Happy Valley Homes(HVH) manufactures and sells wood stoves to customers. HVH is thinking of investing in a new technology that will help them more efficiently manufacture and increase the quality of the wood stoves. There are two different tools, though, that HVH can invest in to do that.
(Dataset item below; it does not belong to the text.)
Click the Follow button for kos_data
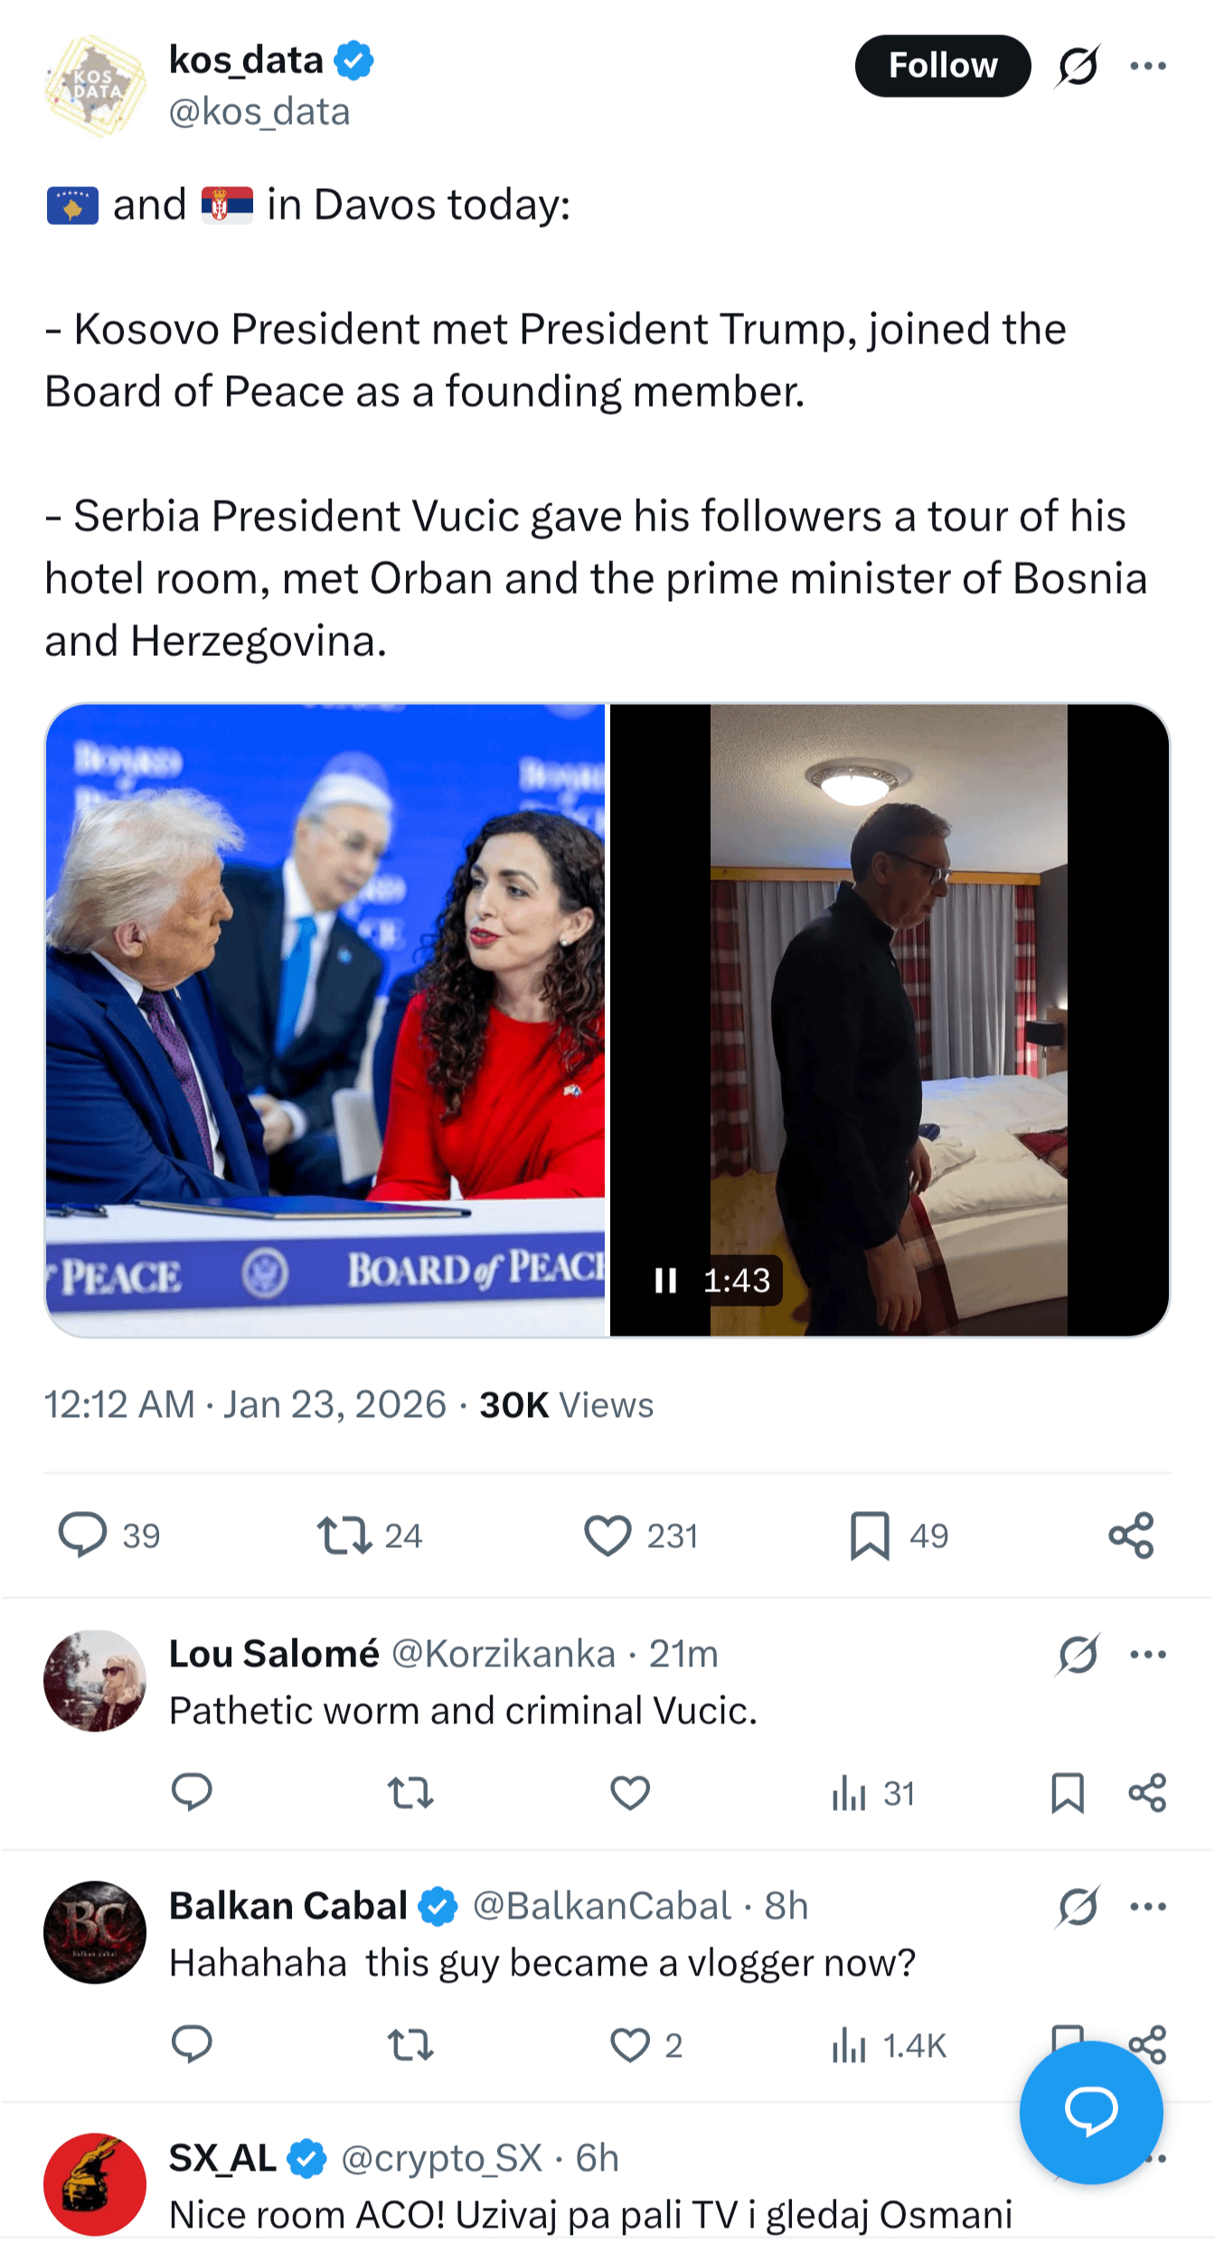Screen dimensions: 1215x2243 pos(942,66)
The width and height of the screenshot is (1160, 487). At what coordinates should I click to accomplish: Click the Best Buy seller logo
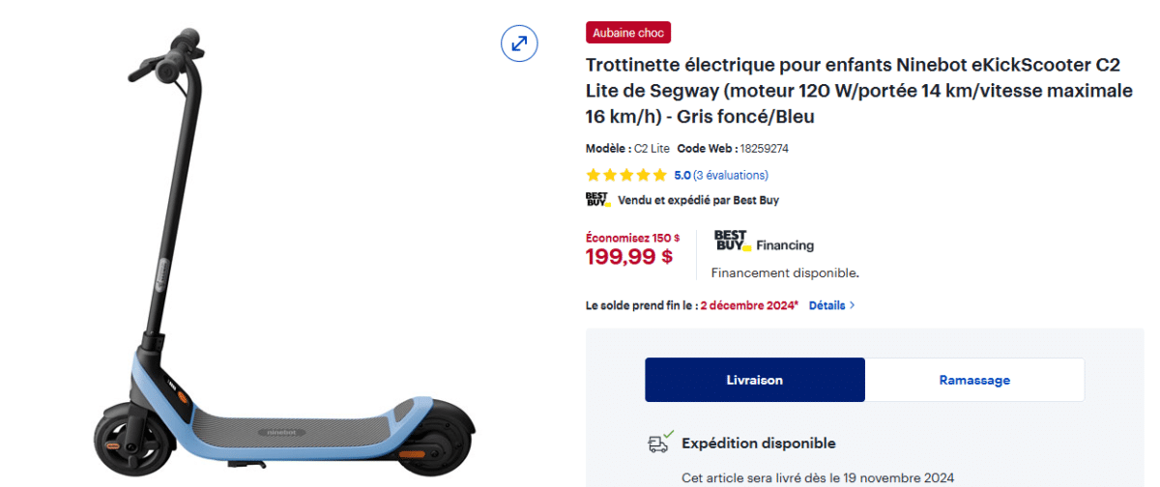pos(597,200)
The information that HVH has given you is below: Option 1: Initial investment of 10,000 with cash flows of 2,000 in years 1 and 2, and cash flow of 6,000 in year 3, with no cash flows in year 4. Option 2: Initial investment of 5000 with cash flows of 1,000 in year 2, cash flows of 2,000 in year 3, and cash flows of 3,000 in year 4. The discount rate is 15%. HVH wants to know the following:
A. What is the payback period dscounted payback period for both options?
B. If you were to use a 4 year cut off for the discount payback, how would each project be affected?
C. What is the NPV of each project?
D. Which project, if any, would you recommend and why?
For each question, please show all workings and calculations as well as formulas
A.Option 1 :
(CF0 ) = ($10,000) Discounted cash flows
CF1 = $2,000 $1739.1304
CF2= $2,000 $1512.2873
CF3= $6,000 $3945.0974
The payback period is 3 years
The discounted payback period is : The initial investment amount cannot be recovered back during the tenure of the project.
CF0 = ($5,000)
CF1= $0
CF2= $1000 $756.1437
CF3= $2,000 $1315.0325
CF4= $3,000 $1715.2597
So, the payback period is : 3 + ($2,000)/ $3,000
= 3.67 Years
Discounted payback is :
= The initial investment cannot be recovered during the project.
B. The payback period of both of the projects is below 4, so it will not affect either of the two projects.
C. The NPV of project A is :
($10,000) + $2000/1.15 + $2000/1.15^2 + $6,000/1.15^3
= ($2803.4848)
Similarly,
The NPV of project B is : ($1213.5641)
D. Both of these projects have negative NPV's and as per the discounted payback method, the initial investment cannot be recovered for these projects. So, both of these projects should be rejected.